What is being asked =>
The data is to be set down once more, exactly as it reads.
- Opening Delimiter -
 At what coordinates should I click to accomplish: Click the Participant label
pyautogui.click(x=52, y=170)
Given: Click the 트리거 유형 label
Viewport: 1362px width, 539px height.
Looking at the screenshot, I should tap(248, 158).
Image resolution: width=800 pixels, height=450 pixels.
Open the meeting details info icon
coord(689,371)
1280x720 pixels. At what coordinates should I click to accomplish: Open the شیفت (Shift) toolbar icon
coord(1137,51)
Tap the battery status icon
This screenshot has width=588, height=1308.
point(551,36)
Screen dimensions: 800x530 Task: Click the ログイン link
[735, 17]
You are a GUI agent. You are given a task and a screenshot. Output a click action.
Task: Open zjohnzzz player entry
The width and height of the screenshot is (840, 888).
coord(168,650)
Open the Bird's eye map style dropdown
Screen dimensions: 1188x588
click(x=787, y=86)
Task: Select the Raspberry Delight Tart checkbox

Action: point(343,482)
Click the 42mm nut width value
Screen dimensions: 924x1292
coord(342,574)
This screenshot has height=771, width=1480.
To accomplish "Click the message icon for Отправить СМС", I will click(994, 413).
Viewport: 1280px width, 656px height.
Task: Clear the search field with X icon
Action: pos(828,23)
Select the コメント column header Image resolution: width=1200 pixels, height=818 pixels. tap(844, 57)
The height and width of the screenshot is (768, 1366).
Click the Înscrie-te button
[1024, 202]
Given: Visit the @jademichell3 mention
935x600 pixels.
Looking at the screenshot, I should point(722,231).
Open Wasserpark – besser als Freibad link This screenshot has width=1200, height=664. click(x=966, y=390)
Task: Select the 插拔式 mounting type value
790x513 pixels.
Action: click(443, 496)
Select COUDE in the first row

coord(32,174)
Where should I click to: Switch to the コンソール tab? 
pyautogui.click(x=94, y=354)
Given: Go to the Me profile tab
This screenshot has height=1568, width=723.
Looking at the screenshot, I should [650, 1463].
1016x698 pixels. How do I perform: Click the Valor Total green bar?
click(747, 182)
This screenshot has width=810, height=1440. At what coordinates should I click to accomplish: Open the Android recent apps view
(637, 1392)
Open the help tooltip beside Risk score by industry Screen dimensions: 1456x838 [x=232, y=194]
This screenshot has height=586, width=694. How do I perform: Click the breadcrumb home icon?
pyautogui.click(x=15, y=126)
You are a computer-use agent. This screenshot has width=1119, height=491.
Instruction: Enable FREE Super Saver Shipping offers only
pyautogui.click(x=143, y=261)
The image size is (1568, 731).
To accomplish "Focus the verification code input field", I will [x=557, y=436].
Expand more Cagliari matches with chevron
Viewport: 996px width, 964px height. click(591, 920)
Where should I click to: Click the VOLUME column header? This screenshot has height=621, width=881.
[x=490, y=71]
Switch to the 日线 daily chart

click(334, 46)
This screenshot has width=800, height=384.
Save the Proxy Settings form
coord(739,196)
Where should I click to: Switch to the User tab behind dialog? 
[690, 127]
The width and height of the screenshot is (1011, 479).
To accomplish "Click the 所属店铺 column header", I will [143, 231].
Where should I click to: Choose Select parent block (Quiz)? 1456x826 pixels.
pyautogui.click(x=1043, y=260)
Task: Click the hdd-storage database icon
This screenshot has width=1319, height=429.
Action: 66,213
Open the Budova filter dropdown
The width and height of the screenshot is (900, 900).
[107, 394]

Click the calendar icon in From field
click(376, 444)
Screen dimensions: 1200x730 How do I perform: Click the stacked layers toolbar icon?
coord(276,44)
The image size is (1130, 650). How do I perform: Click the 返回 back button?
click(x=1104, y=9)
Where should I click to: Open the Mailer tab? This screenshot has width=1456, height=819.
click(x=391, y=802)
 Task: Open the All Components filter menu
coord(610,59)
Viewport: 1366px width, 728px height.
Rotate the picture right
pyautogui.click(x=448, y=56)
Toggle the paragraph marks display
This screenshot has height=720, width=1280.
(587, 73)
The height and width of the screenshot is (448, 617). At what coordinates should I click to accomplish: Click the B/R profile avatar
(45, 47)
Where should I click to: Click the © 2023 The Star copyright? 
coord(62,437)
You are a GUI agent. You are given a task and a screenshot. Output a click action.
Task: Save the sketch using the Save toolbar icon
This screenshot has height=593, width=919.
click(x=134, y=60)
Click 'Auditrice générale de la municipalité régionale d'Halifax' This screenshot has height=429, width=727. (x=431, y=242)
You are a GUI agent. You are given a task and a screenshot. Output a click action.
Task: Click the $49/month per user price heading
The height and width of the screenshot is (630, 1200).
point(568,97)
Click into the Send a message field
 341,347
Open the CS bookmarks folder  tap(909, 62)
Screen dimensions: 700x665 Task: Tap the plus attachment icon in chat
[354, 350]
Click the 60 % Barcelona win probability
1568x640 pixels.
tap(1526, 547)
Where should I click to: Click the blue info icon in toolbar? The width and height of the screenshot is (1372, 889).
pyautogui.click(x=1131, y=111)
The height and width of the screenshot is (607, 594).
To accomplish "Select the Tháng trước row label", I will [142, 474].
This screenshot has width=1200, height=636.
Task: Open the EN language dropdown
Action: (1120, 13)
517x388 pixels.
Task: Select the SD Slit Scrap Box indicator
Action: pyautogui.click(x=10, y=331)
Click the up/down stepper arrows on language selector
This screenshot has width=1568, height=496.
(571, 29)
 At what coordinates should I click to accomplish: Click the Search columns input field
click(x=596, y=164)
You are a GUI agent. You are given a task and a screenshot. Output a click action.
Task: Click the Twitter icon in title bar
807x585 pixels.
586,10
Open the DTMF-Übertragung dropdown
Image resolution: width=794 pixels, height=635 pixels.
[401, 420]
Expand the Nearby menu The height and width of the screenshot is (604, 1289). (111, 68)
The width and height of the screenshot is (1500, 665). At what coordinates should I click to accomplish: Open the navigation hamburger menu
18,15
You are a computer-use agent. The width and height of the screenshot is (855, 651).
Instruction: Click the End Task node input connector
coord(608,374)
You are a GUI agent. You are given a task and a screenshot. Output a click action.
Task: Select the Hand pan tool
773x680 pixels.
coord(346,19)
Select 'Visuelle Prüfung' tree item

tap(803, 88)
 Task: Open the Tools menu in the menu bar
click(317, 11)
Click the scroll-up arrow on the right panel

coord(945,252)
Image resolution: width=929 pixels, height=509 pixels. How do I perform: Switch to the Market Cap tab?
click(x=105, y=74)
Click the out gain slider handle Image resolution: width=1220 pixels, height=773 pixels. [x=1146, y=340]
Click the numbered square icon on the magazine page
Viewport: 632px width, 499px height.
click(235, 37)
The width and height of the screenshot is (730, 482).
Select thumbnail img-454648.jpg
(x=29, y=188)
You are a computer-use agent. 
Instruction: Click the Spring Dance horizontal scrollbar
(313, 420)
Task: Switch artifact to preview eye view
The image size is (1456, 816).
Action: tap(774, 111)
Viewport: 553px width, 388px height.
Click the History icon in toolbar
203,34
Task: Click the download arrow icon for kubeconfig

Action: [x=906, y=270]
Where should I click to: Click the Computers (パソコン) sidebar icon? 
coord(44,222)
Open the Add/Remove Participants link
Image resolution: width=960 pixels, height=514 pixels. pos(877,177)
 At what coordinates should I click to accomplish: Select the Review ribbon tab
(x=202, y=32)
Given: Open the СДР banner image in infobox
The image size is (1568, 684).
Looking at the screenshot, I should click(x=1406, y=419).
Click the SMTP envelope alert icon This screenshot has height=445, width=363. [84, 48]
- Closing Delimiter -
Your solution =>
 At what coordinates should I click to accomplish: Click the Participant label
pyautogui.click(x=52, y=170)
Given: Click the 트리거 유형 label
Viewport: 1362px width, 539px height.
Looking at the screenshot, I should tap(248, 158).
Image resolution: width=800 pixels, height=450 pixels.
Open the meeting details info icon
coord(689,371)
1280x720 pixels. At what coordinates should I click to accomplish: Open the شیفت (Shift) toolbar icon
coord(1137,51)
Tap the battery status icon
This screenshot has width=588, height=1308.
point(551,36)
Screen dimensions: 800x530 Task: Click the ログイン link
[735, 17]
You are a GUI agent. You are given a task and a screenshot. Output a click action.
Task: Open zjohnzzz player entry
The width and height of the screenshot is (840, 888).
coord(168,650)
Open the Bird's eye map style dropdown
Screen dimensions: 1188x588
click(x=787, y=86)
Task: Select the Raspberry Delight Tart checkbox

Action: point(343,482)
Click the 42mm nut width value
Screen dimensions: 924x1292
coord(342,574)
This screenshot has height=771, width=1480.
To accomplish "Click the message icon for Отправить СМС", I will click(994, 413).
Viewport: 1280px width, 656px height.
Task: Clear the search field with X icon
Action: pos(828,23)
Select the コメント column header Image resolution: width=1200 pixels, height=818 pixels. tap(844, 57)
The height and width of the screenshot is (768, 1366).
Click the Înscrie-te button
[1024, 202]
Given: Visit the @jademichell3 mention
935x600 pixels.
Looking at the screenshot, I should point(722,231).
Open Wasserpark – besser als Freibad link This screenshot has width=1200, height=664. click(x=966, y=390)
Task: Select the 插拔式 mounting type value
790x513 pixels.
Action: click(443, 496)
Select COUDE in the first row

coord(32,174)
Where should I click to: Switch to the コンソール tab? 
pyautogui.click(x=94, y=354)
Given: Go to the Me profile tab
This screenshot has height=1568, width=723.
Looking at the screenshot, I should [650, 1463].
1016x698 pixels. How do I perform: Click the Valor Total green bar?
click(747, 182)
This screenshot has width=810, height=1440. At what coordinates should I click to accomplish: Open the Android recent apps view
(637, 1392)
Open the help tooltip beside Risk score by industry Screen dimensions: 1456x838 [x=232, y=194]
This screenshot has height=586, width=694. How do I perform: Click the breadcrumb home icon?
pyautogui.click(x=15, y=126)
You are a computer-use agent. This screenshot has width=1119, height=491.
Instruction: Enable FREE Super Saver Shipping offers only
pyautogui.click(x=143, y=261)
The image size is (1568, 731).
To accomplish "Focus the verification code input field", I will [x=557, y=436].
Expand more Cagliari matches with chevron
Viewport: 996px width, 964px height. click(591, 920)
Where should I click to: Click the VOLUME column header? This screenshot has height=621, width=881.
[x=490, y=71]
Switch to the 日线 daily chart

click(334, 46)
This screenshot has width=800, height=384.
Save the Proxy Settings form
coord(739,196)
Where should I click to: Switch to the User tab behind dialog? 
[690, 127]
The width and height of the screenshot is (1011, 479).
To accomplish "Click the 所属店铺 column header", I will [143, 231].
Where should I click to: Choose Select parent block (Quiz)? 1456x826 pixels.
pyautogui.click(x=1043, y=260)
Task: Click the hdd-storage database icon
This screenshot has width=1319, height=429.
Action: 66,213
Open the Budova filter dropdown
The width and height of the screenshot is (900, 900).
[107, 394]

Click the calendar icon in From field
click(376, 444)
Screen dimensions: 1200x730 How do I perform: Click the stacked layers toolbar icon?
coord(276,44)
The image size is (1130, 650). How do I perform: Click the 返回 back button?
click(x=1104, y=9)
Where should I click to: Open the Mailer tab? This screenshot has width=1456, height=819.
click(x=391, y=802)
 Task: Open the All Components filter menu
coord(610,59)
Viewport: 1366px width, 728px height.
Rotate the picture right
pyautogui.click(x=448, y=56)
Toggle the paragraph marks display
This screenshot has height=720, width=1280.
(587, 73)
The height and width of the screenshot is (448, 617). At what coordinates should I click to accomplish: Click the B/R profile avatar
(45, 47)
Where should I click to: Click the © 2023 The Star copyright? 
coord(62,437)
You are a GUI agent. You are given a task and a screenshot. Output a click action.
Task: Save the sketch using the Save toolbar icon
This screenshot has height=593, width=919.
click(x=134, y=60)
Click 'Auditrice générale de la municipalité régionale d'Halifax' This screenshot has height=429, width=727. (x=431, y=242)
You are a GUI agent. You are given a task and a screenshot. Output a click action.
Task: Click the $49/month per user price heading
The height and width of the screenshot is (630, 1200).
point(568,97)
Click into the Send a message field
 341,347
Open the CS bookmarks folder  tap(909, 62)
Screen dimensions: 700x665 Task: Tap the plus attachment icon in chat
[354, 350]
Click the 60 % Barcelona win probability
1568x640 pixels.
tap(1526, 547)
Where should I click to: Click the blue info icon in toolbar? The width and height of the screenshot is (1372, 889).
pyautogui.click(x=1131, y=111)
The height and width of the screenshot is (607, 594).
To accomplish "Select the Tháng trước row label", I will [142, 474].
This screenshot has width=1200, height=636.
Task: Open the EN language dropdown
Action: (1120, 13)
517x388 pixels.
Task: Select the SD Slit Scrap Box indicator
Action: pyautogui.click(x=10, y=331)
Click the up/down stepper arrows on language selector
This screenshot has width=1568, height=496.
(571, 29)
 At what coordinates should I click to accomplish: Click the Search columns input field
click(x=596, y=164)
You are a GUI agent. You are given a task and a screenshot. Output a click action.
Task: Click the Twitter icon in title bar
807x585 pixels.
586,10
Open the DTMF-Übertragung dropdown
Image resolution: width=794 pixels, height=635 pixels.
[401, 420]
Expand the Nearby menu The height and width of the screenshot is (604, 1289). (111, 68)
The width and height of the screenshot is (1500, 665). At what coordinates should I click to accomplish: Open the navigation hamburger menu
18,15
You are a computer-use agent. The width and height of the screenshot is (855, 651).
Instruction: Click the End Task node input connector
coord(608,374)
You are a GUI agent. You are given a task and a screenshot. Output a click action.
Task: Select the Hand pan tool
773x680 pixels.
coord(346,19)
Select 'Visuelle Prüfung' tree item

tap(803, 88)
 Task: Open the Tools menu in the menu bar
click(317, 11)
Click the scroll-up arrow on the right panel

coord(945,252)
Image resolution: width=929 pixels, height=509 pixels. How do I perform: Switch to the Market Cap tab?
click(x=105, y=74)
Click the out gain slider handle Image resolution: width=1220 pixels, height=773 pixels. [x=1146, y=340]
Click the numbered square icon on the magazine page
Viewport: 632px width, 499px height.
click(235, 37)
The width and height of the screenshot is (730, 482).
Select thumbnail img-454648.jpg
(x=29, y=188)
You are a computer-use agent. 
Instruction: Click the Spring Dance horizontal scrollbar
(313, 420)
Task: Switch artifact to preview eye view
The image size is (1456, 816).
Action: tap(774, 111)
Viewport: 553px width, 388px height.
Click the History icon in toolbar
203,34
Task: Click the download arrow icon for kubeconfig

Action: [x=906, y=270]
Where should I click to: Click the Computers (パソコン) sidebar icon? 
coord(44,222)
Open the Add/Remove Participants link
Image resolution: width=960 pixels, height=514 pixels. pos(877,177)
 At what coordinates should I click to accomplish: Select the Review ribbon tab
(x=202, y=32)
Given: Open the СДР banner image in infobox
The image size is (1568, 684).
Looking at the screenshot, I should click(x=1406, y=419).
Click the SMTP envelope alert icon This screenshot has height=445, width=363. [84, 48]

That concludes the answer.